(Saved entries)
━━━━━━━━━━━━━━━━━━━━━━━━━━━━━━

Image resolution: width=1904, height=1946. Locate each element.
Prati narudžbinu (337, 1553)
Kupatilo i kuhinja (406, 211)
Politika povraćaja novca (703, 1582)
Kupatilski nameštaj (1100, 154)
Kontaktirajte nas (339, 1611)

━━━━━━━━━━━━━━━━━━━━━━━━━━━━━━

▶ WHAT TO DO
Your answer should be the data above, retyped in full and unaltered.

▶ FINISHED EXERCISE
Image resolution: width=1904, height=1946. Locate each element.
Prati narudžbinu (337, 1553)
Kupatilo i kuhinja (406, 211)
Politika povraćaja novca (703, 1582)
Kupatilski nameštaj (1100, 154)
Kontaktirajte nas (339, 1611)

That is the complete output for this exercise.